Degree | Type | Year | Semester |
---|---|---|---|
2500097 Physics | FB | 1 | 1 |
Although this subject has no special prerequisites, it is recommended to have a clear understanding of the contents of mathematics in high school.
The objectives of the subject will be obtained indirectly in the following way:
1. Learning the language of mathematics formalized in set theory (without entering into the foundations).
2. Learning to manipulate basic algebraic structures: groups, rings, fields, vector spaces; and also homomorphisms between these structures.
3. Learning the techniques of matrix manipulation, computing determinants, the arithmetic of polynomials, the calculation of their roots, and their applications in the study of linear Algebra.
And all this accompanied by the development of logical reasoning, which is expected by teaching the demonstrations of many of the theorems of the course.
Annotation: Within the schedule set by the centre or degree programme, 15 minutes of one class will be reserved for students to evaluate their lecturers and their courses or modules through questionnaires.
Title | Hours | ECTS | Learning Outcomes |
---|---|---|---|
Type: Directed | |||
Problem class | 21 | 0.84 | 10 |
Theory lessons | 29 | 1.16 | 2, 5, 10 |
Type: Autonomous | |||
Problem handouts | 20 | 0.8 | 10, 7 |
Problem solving | 50 | 2 | 1, 3, 4, 5, 6, 9, 13, 11, 8 |
Study of the theory | 21 | 0.84 | 10 |
40% of the mark of the first partial exam P1,
45% of the mark of the second partial exam P2 and
15% of the mark from problems handaouts E.
In other words that is,
Final Mark = 0.15 * E + 0.4 * P1 + 0.45 * P2
In order to pass the subject, the student must obtain a final grade of more than 5 and must have a mark of the first partial and second partial exams greater than 3 (out of 10).
In case the student does not pass the subject with the previous evaluations, or wants to improve the note (renouncing the one already obtained), he can attend a second chance examination, in which the two partials will be evaluated together.
In order to be able to submit to this exam, the student must have previously submitted to the partial tests.
A student will be considered not presented if he does not appear in any of the partial tests.
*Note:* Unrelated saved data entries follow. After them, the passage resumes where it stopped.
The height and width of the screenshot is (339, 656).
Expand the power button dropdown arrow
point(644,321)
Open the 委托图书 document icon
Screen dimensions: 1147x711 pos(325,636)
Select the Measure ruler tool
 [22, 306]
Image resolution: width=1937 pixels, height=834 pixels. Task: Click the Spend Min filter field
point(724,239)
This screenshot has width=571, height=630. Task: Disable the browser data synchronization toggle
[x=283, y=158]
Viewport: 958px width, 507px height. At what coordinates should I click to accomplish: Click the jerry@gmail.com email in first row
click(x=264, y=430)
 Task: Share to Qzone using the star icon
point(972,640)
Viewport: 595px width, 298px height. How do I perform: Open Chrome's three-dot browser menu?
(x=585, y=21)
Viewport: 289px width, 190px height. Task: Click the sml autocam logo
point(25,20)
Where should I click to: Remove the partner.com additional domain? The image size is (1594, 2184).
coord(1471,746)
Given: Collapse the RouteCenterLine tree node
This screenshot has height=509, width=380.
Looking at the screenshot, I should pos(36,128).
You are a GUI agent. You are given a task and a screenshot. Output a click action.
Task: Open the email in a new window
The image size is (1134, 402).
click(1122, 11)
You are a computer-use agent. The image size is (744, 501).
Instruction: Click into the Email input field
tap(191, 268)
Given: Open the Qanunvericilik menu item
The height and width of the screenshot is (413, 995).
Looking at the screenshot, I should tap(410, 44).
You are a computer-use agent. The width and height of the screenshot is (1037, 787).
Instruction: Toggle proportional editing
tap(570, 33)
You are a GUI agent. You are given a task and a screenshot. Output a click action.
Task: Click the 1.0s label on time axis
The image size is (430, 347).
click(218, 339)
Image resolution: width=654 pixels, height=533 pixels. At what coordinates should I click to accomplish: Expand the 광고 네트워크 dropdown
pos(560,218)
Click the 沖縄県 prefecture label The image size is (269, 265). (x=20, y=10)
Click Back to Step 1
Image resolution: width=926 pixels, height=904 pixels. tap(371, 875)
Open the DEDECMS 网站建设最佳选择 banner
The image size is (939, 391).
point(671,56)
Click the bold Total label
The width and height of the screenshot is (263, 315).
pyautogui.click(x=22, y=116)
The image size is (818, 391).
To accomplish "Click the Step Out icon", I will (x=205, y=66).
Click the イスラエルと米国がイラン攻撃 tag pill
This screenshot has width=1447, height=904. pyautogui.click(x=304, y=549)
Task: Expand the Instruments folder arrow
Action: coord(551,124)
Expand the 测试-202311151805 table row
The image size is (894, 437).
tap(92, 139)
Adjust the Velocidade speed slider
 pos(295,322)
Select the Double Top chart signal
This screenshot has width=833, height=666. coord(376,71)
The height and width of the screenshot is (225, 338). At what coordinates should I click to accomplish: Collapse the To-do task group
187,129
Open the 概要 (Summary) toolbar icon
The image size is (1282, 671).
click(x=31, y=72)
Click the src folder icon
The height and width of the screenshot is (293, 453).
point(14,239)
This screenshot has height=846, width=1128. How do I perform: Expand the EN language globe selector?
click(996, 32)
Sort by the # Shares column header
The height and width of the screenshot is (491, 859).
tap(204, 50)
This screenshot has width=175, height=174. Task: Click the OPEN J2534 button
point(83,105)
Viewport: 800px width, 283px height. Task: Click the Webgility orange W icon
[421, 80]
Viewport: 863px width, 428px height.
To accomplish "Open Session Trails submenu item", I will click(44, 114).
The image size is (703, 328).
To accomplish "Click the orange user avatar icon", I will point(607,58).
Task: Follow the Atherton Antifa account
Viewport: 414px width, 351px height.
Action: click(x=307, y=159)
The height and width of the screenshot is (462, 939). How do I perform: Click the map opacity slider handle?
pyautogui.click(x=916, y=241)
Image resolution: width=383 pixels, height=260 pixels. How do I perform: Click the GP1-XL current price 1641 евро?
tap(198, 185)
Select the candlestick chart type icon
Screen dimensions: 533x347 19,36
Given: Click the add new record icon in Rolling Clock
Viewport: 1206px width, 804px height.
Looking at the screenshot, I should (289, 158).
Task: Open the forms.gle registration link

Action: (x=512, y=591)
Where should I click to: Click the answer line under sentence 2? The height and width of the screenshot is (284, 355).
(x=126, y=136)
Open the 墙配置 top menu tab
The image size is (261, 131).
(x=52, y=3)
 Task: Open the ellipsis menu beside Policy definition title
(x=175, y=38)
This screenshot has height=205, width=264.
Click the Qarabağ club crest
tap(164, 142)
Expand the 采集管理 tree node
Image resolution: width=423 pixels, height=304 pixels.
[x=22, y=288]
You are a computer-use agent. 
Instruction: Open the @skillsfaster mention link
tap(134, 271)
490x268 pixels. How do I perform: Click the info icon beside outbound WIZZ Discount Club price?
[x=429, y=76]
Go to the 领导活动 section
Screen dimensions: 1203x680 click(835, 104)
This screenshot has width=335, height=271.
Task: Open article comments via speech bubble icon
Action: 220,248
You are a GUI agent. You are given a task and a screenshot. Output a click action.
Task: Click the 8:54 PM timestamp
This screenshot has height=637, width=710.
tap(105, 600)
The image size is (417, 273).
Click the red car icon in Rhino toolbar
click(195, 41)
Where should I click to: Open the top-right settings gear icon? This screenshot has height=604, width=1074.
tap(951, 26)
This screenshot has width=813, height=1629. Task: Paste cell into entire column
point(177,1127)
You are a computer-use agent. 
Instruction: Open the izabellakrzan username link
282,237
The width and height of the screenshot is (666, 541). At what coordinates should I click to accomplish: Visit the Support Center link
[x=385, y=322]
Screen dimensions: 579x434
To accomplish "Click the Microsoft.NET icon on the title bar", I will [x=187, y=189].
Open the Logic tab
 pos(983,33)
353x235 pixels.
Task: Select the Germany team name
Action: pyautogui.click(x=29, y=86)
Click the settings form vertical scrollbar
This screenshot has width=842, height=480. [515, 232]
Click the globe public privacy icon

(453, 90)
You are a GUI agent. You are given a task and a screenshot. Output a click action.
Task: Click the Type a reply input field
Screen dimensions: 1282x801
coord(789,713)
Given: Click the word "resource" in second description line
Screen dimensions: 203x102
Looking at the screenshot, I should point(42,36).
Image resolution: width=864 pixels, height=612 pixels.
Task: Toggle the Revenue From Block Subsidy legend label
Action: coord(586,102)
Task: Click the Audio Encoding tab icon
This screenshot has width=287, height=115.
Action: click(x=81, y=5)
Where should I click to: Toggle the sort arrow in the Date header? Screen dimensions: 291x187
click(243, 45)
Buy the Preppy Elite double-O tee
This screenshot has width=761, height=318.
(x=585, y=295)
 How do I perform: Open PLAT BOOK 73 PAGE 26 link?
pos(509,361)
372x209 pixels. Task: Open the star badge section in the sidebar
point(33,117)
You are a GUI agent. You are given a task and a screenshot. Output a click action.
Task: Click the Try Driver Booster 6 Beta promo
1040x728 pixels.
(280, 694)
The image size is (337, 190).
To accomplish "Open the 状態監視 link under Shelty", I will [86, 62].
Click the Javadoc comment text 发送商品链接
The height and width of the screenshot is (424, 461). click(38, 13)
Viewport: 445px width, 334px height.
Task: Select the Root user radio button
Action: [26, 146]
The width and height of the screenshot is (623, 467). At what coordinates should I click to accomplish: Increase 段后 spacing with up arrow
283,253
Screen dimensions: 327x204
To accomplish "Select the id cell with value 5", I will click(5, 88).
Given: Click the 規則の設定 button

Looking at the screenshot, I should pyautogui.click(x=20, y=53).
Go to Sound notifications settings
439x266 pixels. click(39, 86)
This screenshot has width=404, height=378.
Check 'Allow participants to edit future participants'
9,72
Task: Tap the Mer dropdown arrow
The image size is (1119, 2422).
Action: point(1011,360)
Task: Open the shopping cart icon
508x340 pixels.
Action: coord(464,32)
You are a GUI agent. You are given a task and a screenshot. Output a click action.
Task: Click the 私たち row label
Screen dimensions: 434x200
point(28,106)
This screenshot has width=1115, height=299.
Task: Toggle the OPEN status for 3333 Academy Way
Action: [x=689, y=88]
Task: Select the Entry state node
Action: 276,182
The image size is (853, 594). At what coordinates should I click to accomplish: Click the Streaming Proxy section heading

The dates of the different evaluation tests or the deadlines for the delivery of problems will be announced properly.
Title | Weighting | Hours | ECTS | Learning Outcomes |
---|---|---|---|---|
First partial exam | 40% | 2 | 0.08 | 2, 5, 6, 10, 7, 9, 12, 8 |
Problem handouts | 15% | 1 | 0.04 | 1, 4, 6, 13, 12, 11, 8 |
Second chance examination | 85% | 3 | 0.12 | 1, 2, 3, 4, 5, 6, 10, 7, 9, 13, 11, 8 |
Second partial exam | 45% | 3 | 0.12 | 1, 2, 3, 4, 5, 6, 10, 7, 9, 13, 11, 8 |
In addition to the books that are suggested below, the Faculty of Science has an exceptional bibliographical fund where students can find multiple texts that cover and complement the contents of the subject.
Main books.
F. Cedó i A. Reventós, Geometria plana i àlgebra lineal, Manuals de la UAB, 39, 2004.
J. Dorronsoro y E. Hernández, Números, grupos y anillos, Addison-Wesley/ Universidad Autónoma de Madrid, Madrid, 1996.
E. Hernández, Álgebra Lineal y Geometría, Addison-Wesley, 2012.
A. Kostrikin and Y. Manin, Linear Algebra and Geometry, Gordon and Breach Science Publishers, Amsterdam, 1989.
L. Merino y E. Santos, Álgebra Lineal con métodos elementales, Ediciones paraninfo, 2006.
E. Nart, Notes d'àlgebra lineal, Materials de la UAB, 130
Books for problem solving
F. Cedó i V. Gisin, Àlgebra Bàsica, Manuals de la UAB, 1997.
J. García Lapresta, M. Panero, J. Martínez, J. Rincón y C. Palmero, Tests de Álgebra lineal, Editorial AC, Madrid, 1992.
J. Rojo y I. Martín, Ejercicios y Problemas de Álgebra Lineal, Mc. Graw-Hill, Madrid 1994.
We will use the system ACME in order to practice and evaluate student's deliveries.